▶ Tasks to perform:
- 1) In the article on the film Tracing Cowboys, what reason does Leydon give for calling Grunpeter's performance "compelling but, alas, incomplete"? Answer in one to three sentences.
- 2) Write the next part of the article on the film Tracing Cowboys, beginning after its final sentence.

Tracing Cowboys is a 2008 American romantic drama film directed by Jason Wolfsohn, starring Sacha Grunpeter and Megan Edwards. Grunpeter died on the film's last scheduled day of shooting.

Cast
 Sacha Grunpeter as Ethan
 Megan Edwards as Debbie
 Eileen Dietz as Marilyn
 Alvaro Alvarez as Fernando
 Ana Alvarez as Alba
 Veronica Fernandez as Estrella

Release
The film premiered at the AFI Dallas International Film Festival on 29 March 2008.

Reception
Joe Leydon of Variety wrote that the film's issues include Wolfsohn's "inability to follow his initial gameplan" and Grunpeter's voiceover narration. He also wrote that due to Grunpeter's death, his performance "comes off as compelling but, alas, incomplete." Despite the film's issues, Leydon wrote that it "has a curiosity value that cannot be measured or denied", and "may prove most instructive for anyone — academics, film buffs, would-be feature helmers — who’s curious to see how a filmmaker copes with a worst-case scenario."

▶ Dataset rows:
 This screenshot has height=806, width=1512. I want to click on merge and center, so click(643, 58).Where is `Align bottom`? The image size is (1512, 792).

* * *

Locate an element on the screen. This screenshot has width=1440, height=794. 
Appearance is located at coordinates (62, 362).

▶ Response list:
- 1) Leydon attributes the incomplete quality of the performance to Grunpeter's death. Grunpeter died on the film's last scheduled day of shooting.

- 2)
Mark Olsen of the Los Angeles Times wrote that while the film "does have a certain impressionist grace", its "romantic ideal of the road -- lonely diners, vintage cars and seaside shanties -- seems misplaced, oversimplified and overused."

Ernest Hady of LA Weekly wrote that while Morrison's cinematography gives the film a "meditative beauty", Edwards' voice-over is "filled with clichéd philosophizing" and "drags the film down".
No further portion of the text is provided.